Example 2. Merger of a target corporation into a disregarded
entity in exchange for stock of the owner. (i) Facts. Under State W
law, Z merges into X. Pursuant to such law, the following events
occur simultaneously at the effective time of the transaction: all
of the assets and liabilities of Z become the assets and liabilities
of X and Z's separate legal existence ceases for all purposes. In
the merger, the Z shareholders exchange their stock of Z for stock
of Y.
(ii) Analysis. The transaction satisfies the requirements of
paragraph (b)(1)(ii) of this section because the transaction is
effected pursuant to State W law and the following events occur
simultaneously at the effective time of the transaction: all of the
assets and liabilities of Z, the combining entity and sole member of
the transferor unit, become the assets and liabilities of one or
more members of the transferee unit that is comprised of Y, the
combining entity of the transferee unit, and X, a disregarded entity
the assets of which Y is treated as owning for Federal income tax
purposes, and Z ceases its separate legal existence for all
purposes. Accordingly, the transaction qualifies as a statutory
merger or consolidation for purposes of section 368(a)(1)(A).

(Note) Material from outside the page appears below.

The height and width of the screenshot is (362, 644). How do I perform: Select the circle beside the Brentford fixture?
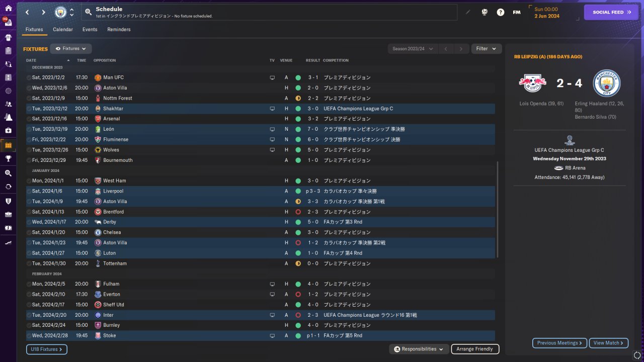click(29, 212)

Example 3. Merger of a target S corporation that owns a QSub
into a disregarded entity. (i) Facts. The facts are the same as in
Example 2, except that Z is an S corporation and owns all of the
stock of U, a QSub.
(ii) Analysis. The deemed formation by Z of U pursuant to Sec.
1.1361-5(b)(1) (as a consequence of the termination of U's QSub
election) is disregarded for Federal income tax purposes. The
transaction is treated as a transfer of the assets of U to X,
followed by X's transfer of these assets to U in exchange for stock
of U. See Sec. 1.1361-5(b)(3) Example 9. The transaction will,
therefore, satisfy the requirements of paragraph (b)(1)(ii) of this
section because the transaction is effected pursuant to State W law
and the following events occur simultaneously at the effective time
of the transaction: all of the assets and liabilities of Z and U,
the sole members of the transferor unit, become the assets and
liabilities of one or more members of the transferee unit that is
comprised of Y, the combining entity of the transferee unit, and X,
a disregarded entity the assets of which Y is treated as owning for
Federal income tax purposes, and Z ceases its separate legal
existence for all purposes. Moreover, the deemed transfer of the
assets of U in exchange for U stock does not cause the transaction
to fail to qualify as a statutory merger or consolidation. See Sec.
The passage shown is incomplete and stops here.